Ante lo que viene... Golpe de calor: ¿Qué es y cómo evitarlo?

Hay que hidratarse bien para evitar los golpes de calor

Llega la segunda ola de calor a España y hay que tener cuidado con la salud. Ante una situación de calor extremo es recomendable evitar ingerir líquido  azucarados porque producen deshidratación y darse duchas frías.

Ante situaciones de calor extremo y fundamentalmente en personas ancianas, niños o enfermos crónicos, el organismo no es capaz de controlar la temperatura corporal y se produce un aumento de la misma o hipertermia. La mayoría son situaciones leves, pero la hipertermia grave o golpe de calor puede ser peligrosa. Los síntomas de un hipertermia en caso de ser leve, son: cansancio, dolores musculares, dolor de cabeza, náuseas, hipotensión y en algunos casos, pérdida del conocimiento.

 

SÍNTOMAS DE UN GOLPE DE CALOR

 

Cuando aparecen signos de deshidratación como la lengua seca u orín más oscuro hay que comenzar a alertarse.

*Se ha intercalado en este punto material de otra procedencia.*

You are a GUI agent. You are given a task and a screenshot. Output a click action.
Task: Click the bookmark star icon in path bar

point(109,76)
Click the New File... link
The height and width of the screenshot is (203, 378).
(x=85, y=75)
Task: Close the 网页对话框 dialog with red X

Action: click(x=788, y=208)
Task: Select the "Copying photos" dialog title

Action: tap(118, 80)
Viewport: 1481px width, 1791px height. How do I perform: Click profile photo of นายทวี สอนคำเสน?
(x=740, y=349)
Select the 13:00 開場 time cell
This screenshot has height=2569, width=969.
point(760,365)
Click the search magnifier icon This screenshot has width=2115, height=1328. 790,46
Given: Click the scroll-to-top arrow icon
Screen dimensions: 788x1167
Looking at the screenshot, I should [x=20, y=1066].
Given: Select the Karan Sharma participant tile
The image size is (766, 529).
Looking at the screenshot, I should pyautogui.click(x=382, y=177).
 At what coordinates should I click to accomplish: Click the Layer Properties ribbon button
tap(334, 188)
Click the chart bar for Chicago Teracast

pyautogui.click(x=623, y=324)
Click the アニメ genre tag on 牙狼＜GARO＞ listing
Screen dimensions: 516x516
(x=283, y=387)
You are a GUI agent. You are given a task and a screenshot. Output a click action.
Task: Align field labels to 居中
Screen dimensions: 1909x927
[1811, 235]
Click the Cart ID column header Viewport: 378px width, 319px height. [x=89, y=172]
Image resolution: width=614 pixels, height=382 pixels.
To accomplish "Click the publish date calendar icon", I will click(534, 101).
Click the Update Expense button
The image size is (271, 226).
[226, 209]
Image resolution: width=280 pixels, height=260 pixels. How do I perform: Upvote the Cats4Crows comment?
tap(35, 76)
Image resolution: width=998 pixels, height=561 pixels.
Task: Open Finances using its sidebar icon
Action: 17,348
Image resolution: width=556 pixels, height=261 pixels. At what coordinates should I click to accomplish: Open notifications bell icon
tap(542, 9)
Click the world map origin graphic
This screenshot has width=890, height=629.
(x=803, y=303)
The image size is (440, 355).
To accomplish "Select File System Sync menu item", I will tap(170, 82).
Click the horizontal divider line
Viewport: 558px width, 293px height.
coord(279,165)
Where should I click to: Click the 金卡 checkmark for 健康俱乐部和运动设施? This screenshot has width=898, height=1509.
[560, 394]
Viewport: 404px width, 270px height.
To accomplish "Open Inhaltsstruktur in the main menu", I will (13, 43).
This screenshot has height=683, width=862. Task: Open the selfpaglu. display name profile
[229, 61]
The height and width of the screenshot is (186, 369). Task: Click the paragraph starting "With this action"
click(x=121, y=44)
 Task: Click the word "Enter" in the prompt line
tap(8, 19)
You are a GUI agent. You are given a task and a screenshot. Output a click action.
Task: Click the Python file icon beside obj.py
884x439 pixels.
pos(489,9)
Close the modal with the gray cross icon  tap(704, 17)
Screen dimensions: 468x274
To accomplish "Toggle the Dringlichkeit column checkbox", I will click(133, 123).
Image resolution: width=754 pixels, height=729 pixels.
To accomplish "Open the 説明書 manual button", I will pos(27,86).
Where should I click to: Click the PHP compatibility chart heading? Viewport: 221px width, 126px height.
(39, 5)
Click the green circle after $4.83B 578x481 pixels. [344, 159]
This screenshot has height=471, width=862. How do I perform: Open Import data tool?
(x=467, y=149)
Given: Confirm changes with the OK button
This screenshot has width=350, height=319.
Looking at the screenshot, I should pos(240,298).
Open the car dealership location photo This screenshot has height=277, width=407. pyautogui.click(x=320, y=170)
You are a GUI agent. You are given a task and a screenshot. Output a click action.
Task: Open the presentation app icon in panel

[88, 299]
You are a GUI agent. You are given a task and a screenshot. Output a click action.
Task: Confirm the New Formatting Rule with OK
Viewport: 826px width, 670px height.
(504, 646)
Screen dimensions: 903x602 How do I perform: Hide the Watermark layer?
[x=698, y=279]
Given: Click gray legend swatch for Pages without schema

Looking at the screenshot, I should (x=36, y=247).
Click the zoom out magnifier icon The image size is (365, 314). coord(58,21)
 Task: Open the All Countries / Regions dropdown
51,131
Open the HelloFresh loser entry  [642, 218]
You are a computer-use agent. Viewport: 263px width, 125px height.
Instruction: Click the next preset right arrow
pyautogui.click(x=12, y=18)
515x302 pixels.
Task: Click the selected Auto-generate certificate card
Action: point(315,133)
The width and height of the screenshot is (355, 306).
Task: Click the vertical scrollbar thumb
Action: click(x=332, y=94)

En el caso de tener 39 y 40 de temperatura, es porque el sistema termoregulador no funciona y se está en peligro. Algunos síntomas son somnolencia, piel roja y seca, dificultad respiratoria, pulso débil, sed intensa, dolor de cabeza, vómitos y pérdida de conocimiento. Ante cualquier cambio, es recomendable acudir al hospital o llamar a los servicios médicos.

 

¿QUÉ HACER ANTE UN GOLPE DE CALOR?

 

En caso de sospecha de golpe de calor , a la espera de que acudan los servicios médicos, hay que acostar a la persona con los pies elevados, cerca de un lugar fresco y ventilado, aflojarle la ropa, darle de beber agua si presenta buen nivel de conciencia y no vomita a tragos pequeños y de forma lenta, ponerle paños o sabanas mojadas en agua fría alrededor del cuerpo. No es conveniente dar de beber líquidos azucarados, pues pueden aumentar la deshidratación, ni medicamentos para bajar la temperatura.

 

Para evitar llegar a esta situación es recomendable beber mucha agua, aunque no se tenga sed; evitar salir a la calle en las horas de más calor y vestirse con colores claros; llevar la cabeza cubierta; evitar el ejercicio físico en las horas centrales del día al aire libre; comer ligero para evitar digestiones pesadas y alimentos con mucha agua; evitar el alcohol que facilita la deshidratación y no ducharse con agua muy fría porque después de ducharnos se produce una vasoconstricción sanguínea y después una vasodilatación, lo que produce una mayor sensación de calor.